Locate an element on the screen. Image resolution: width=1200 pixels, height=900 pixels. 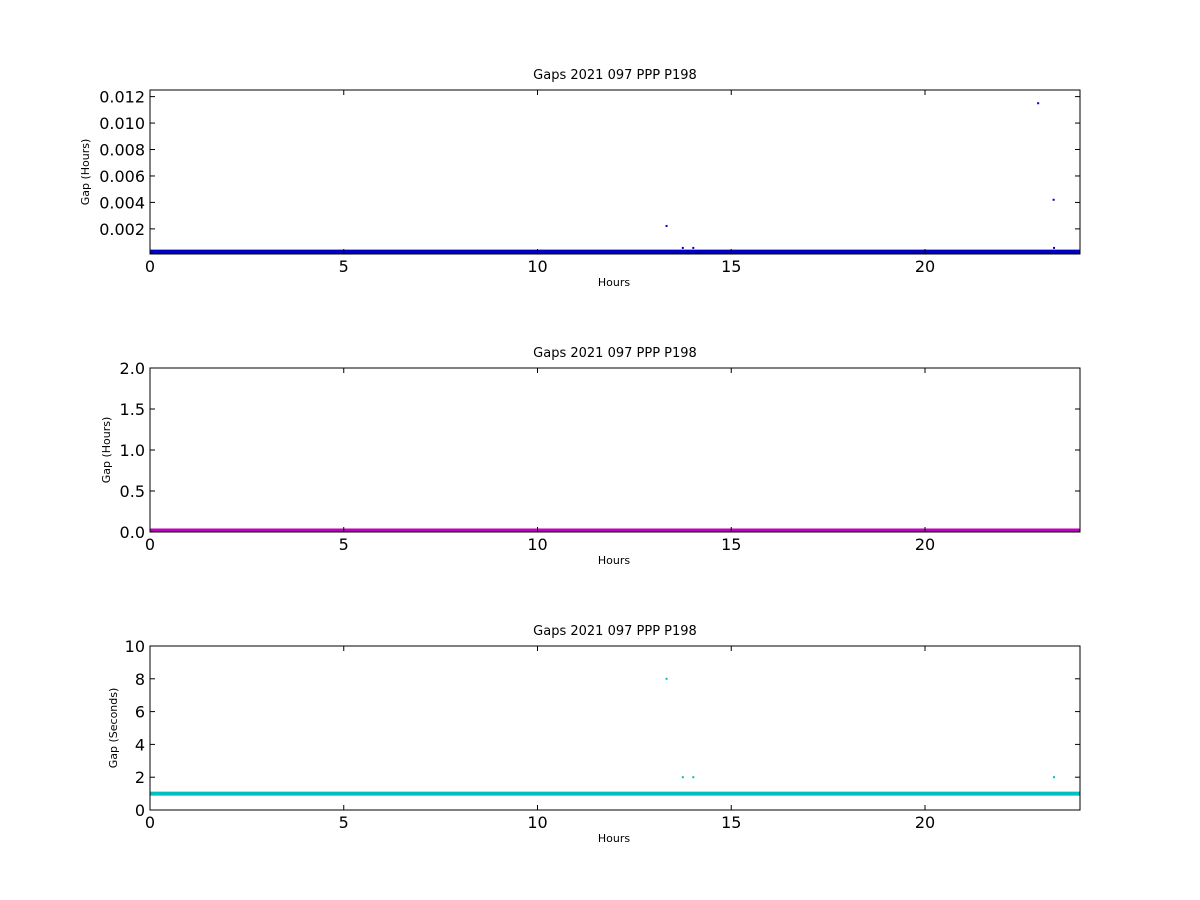
panel-3-x-axis-label: Hours is located at coordinates (614, 838).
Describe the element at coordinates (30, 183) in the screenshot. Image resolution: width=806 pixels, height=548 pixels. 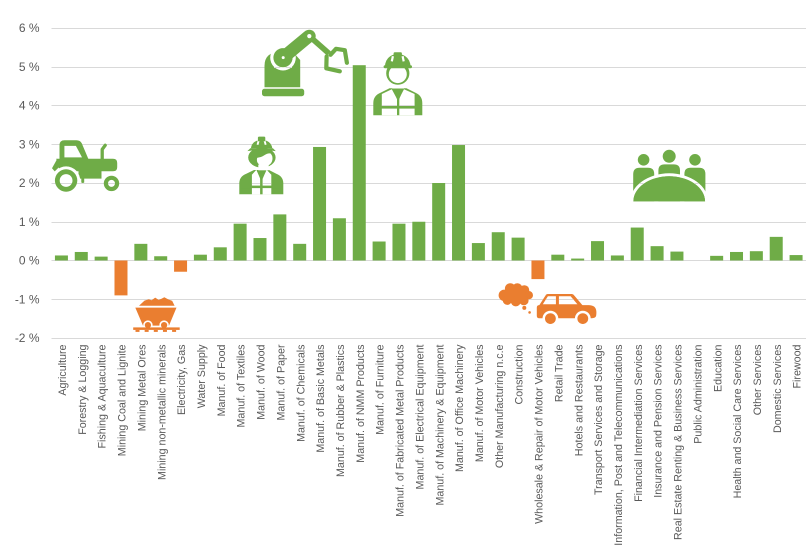
I see `svg-text: 2 %` at that location.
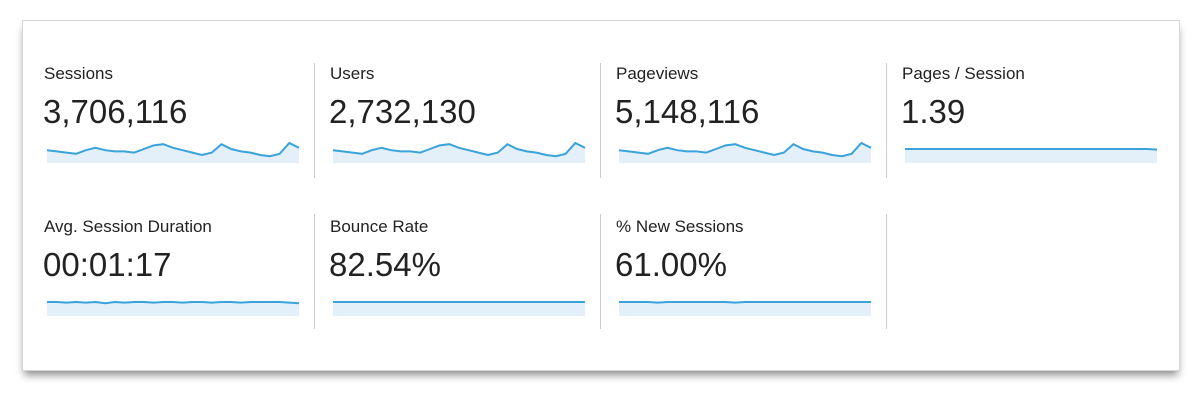 The width and height of the screenshot is (1200, 402). What do you see at coordinates (671, 264) in the screenshot?
I see `metric-value: 61.00%` at bounding box center [671, 264].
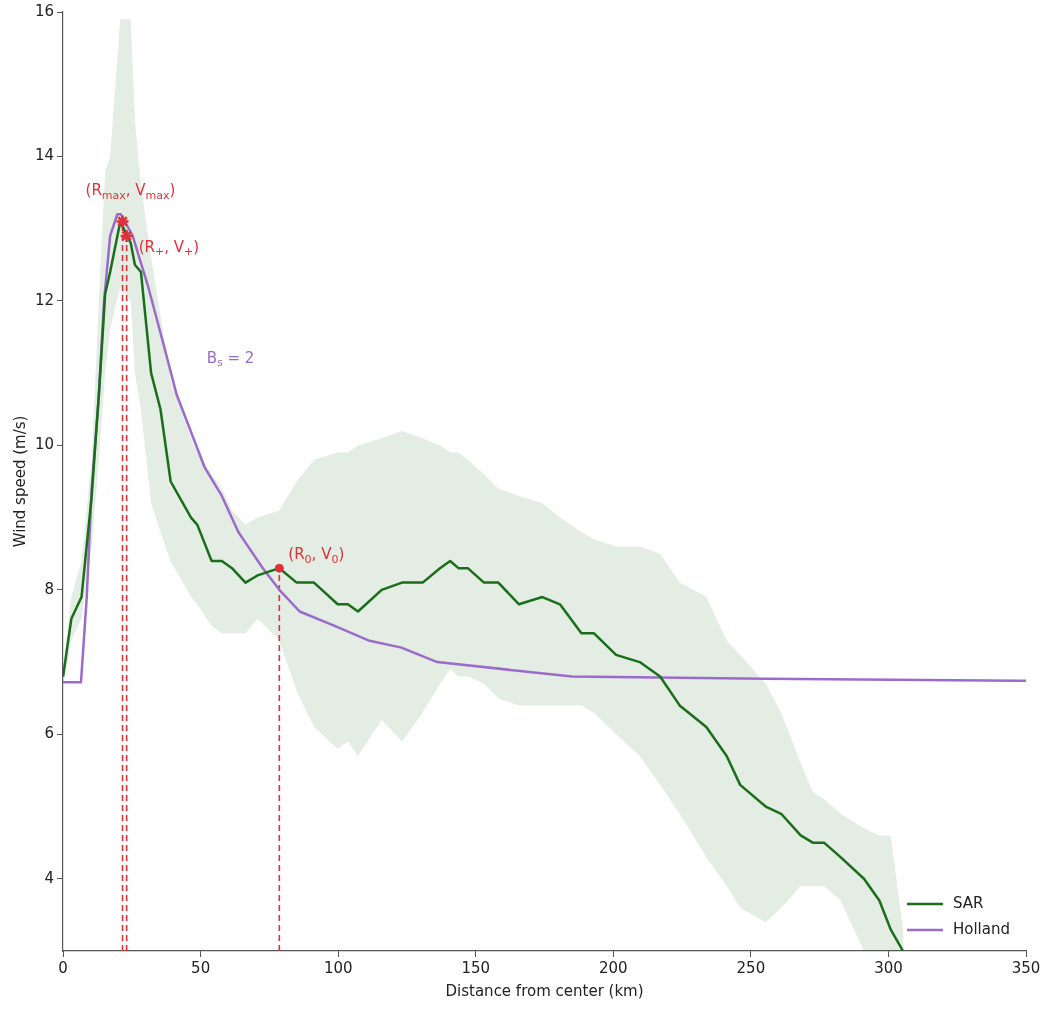 This screenshot has width=1054, height=1009. Describe the element at coordinates (50, 588) in the screenshot. I see `y-tick-label: 8` at that location.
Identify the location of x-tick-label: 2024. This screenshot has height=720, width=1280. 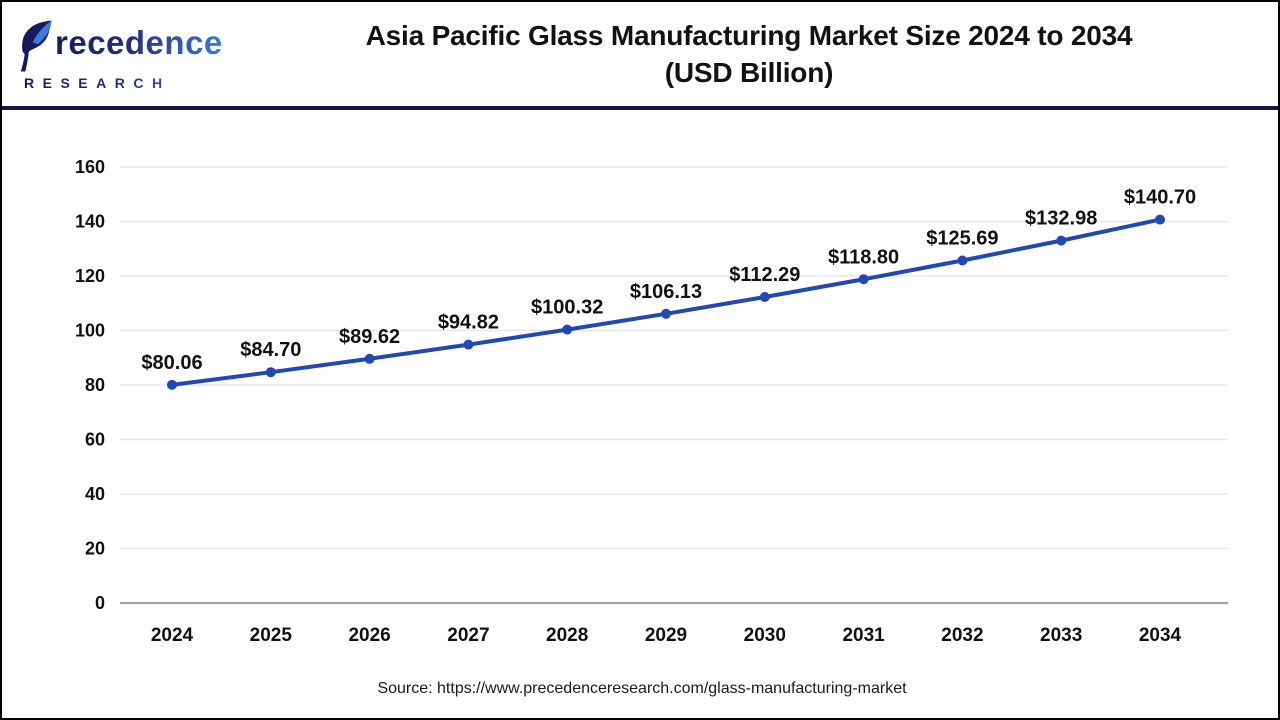
(172, 636).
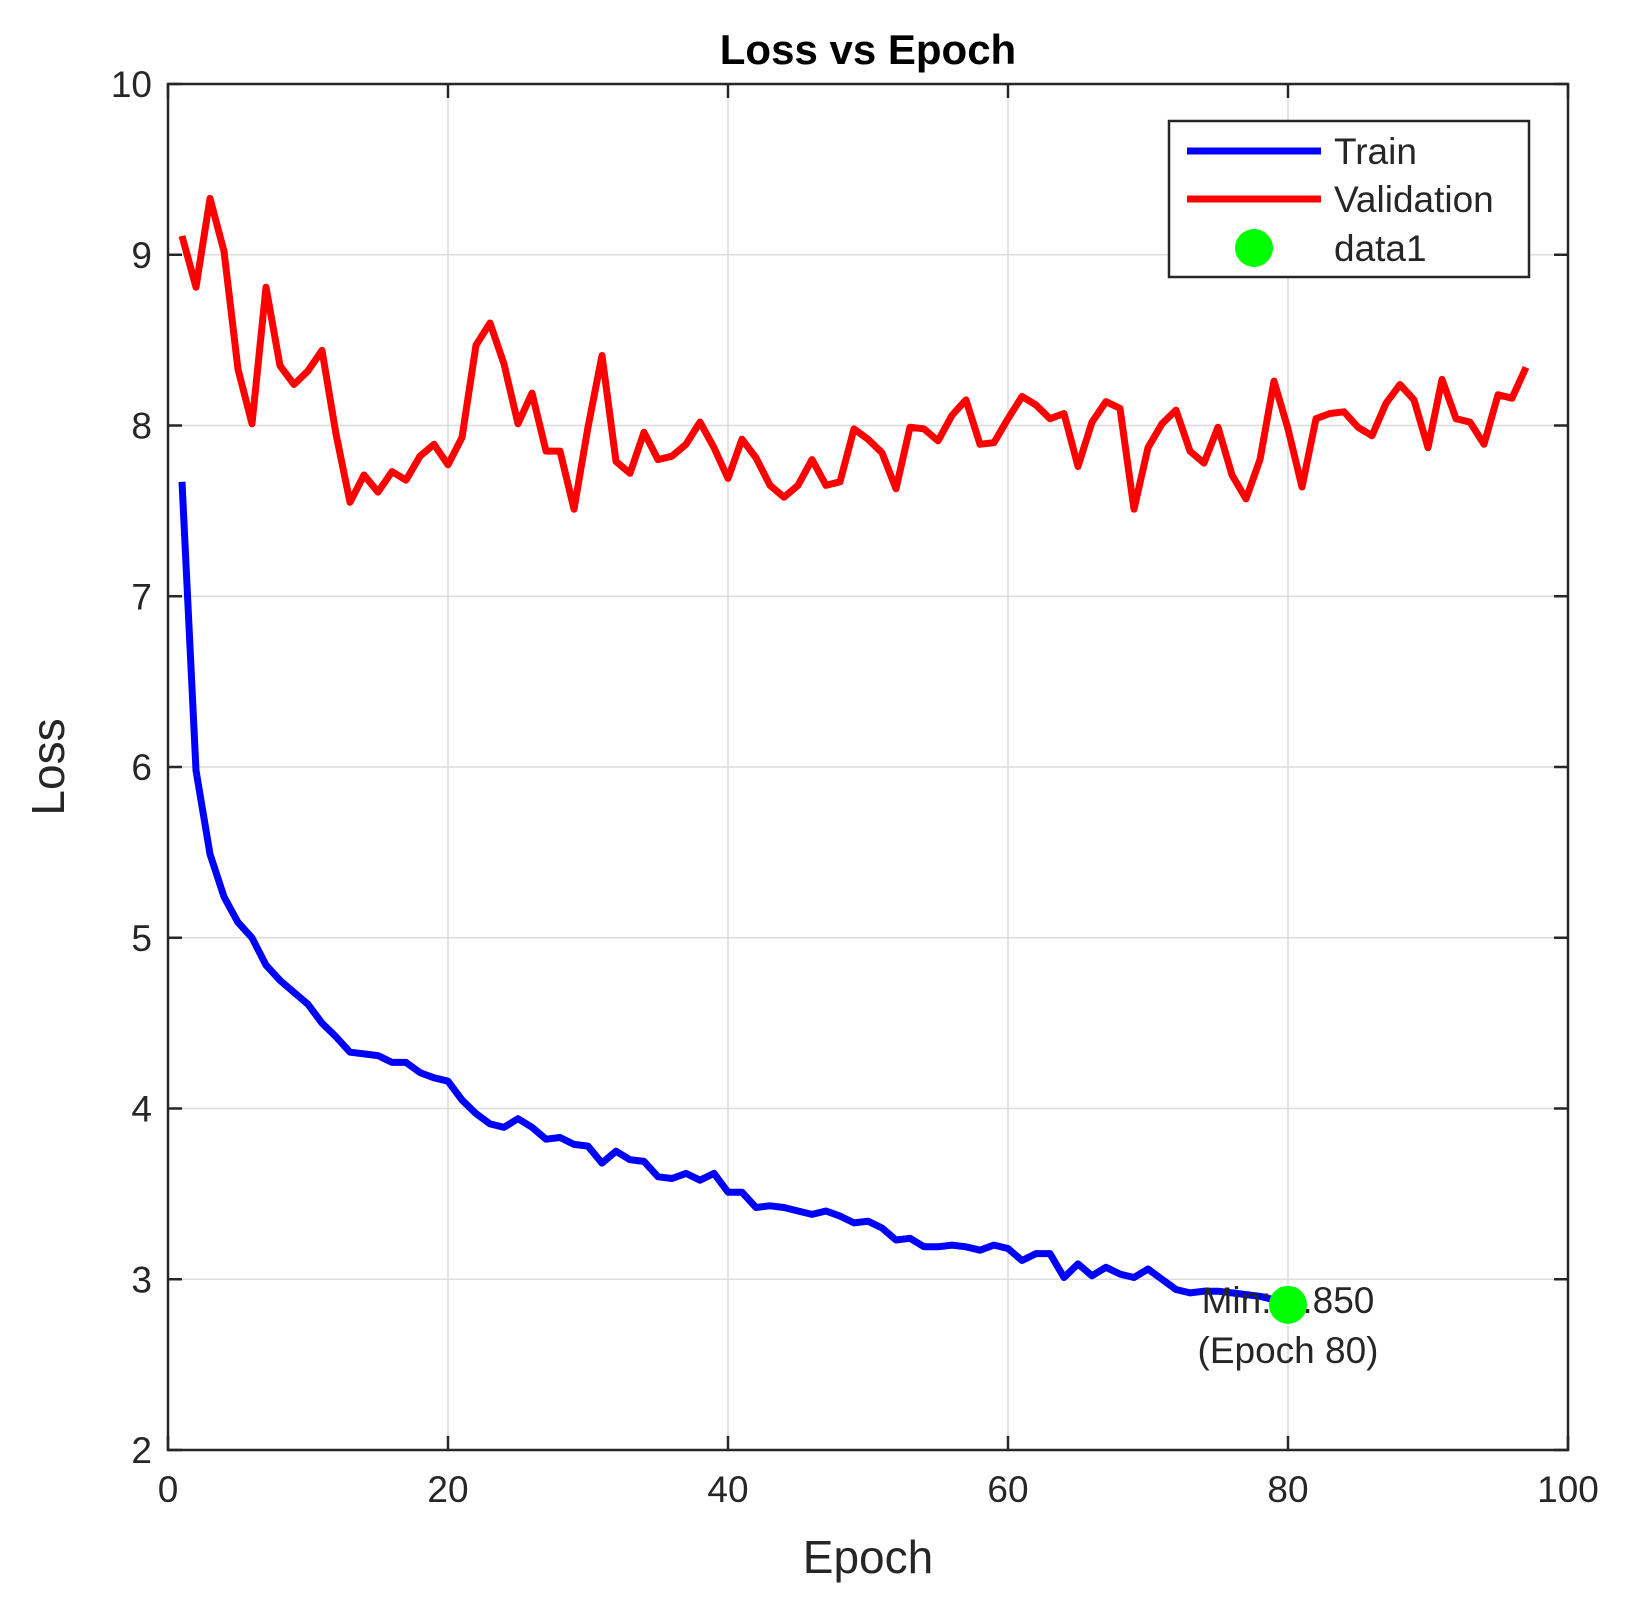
***
**Task to carry out:**
Please recast all of the material above as a Markdown table with the columns "Row" and "Text", one numbered row per line, skipping blank lines and leaving out the pictures.

**Your solution:**
| Row | Text |
|---|---|
| 1 | Locate an element on the screen. Image resolution: width=1200 pixels, height=900 pixels.  |
| 2 | panel-3-x-axis-label: Hours is located at coordinates (614, 838). |
| 3 | Describe the element at coordinates (30, 183) in the screenshot. Image resolution: width=806 pixels, height=548 pixels.  |
| 4 | I see `svg-text: 2 %` at that location. |
| 5 |  The width and height of the screenshot is (1200, 402). What do you see at coordinates (671, 264) in the screenshot? |
| 6 | I see `metric-value: 61.00%` at bounding box center [671, 264]. |
| 7 |  This screenshot has width=1054, height=1009. Describe the element at coordinates (50, 588) in the screenshot. I see `y-tick-label: 8` at that location. |
| 8 | Identify the location of x-tick-label: 2024. This screenshot has height=720, width=1280.  |
| 9 | (172, 636). |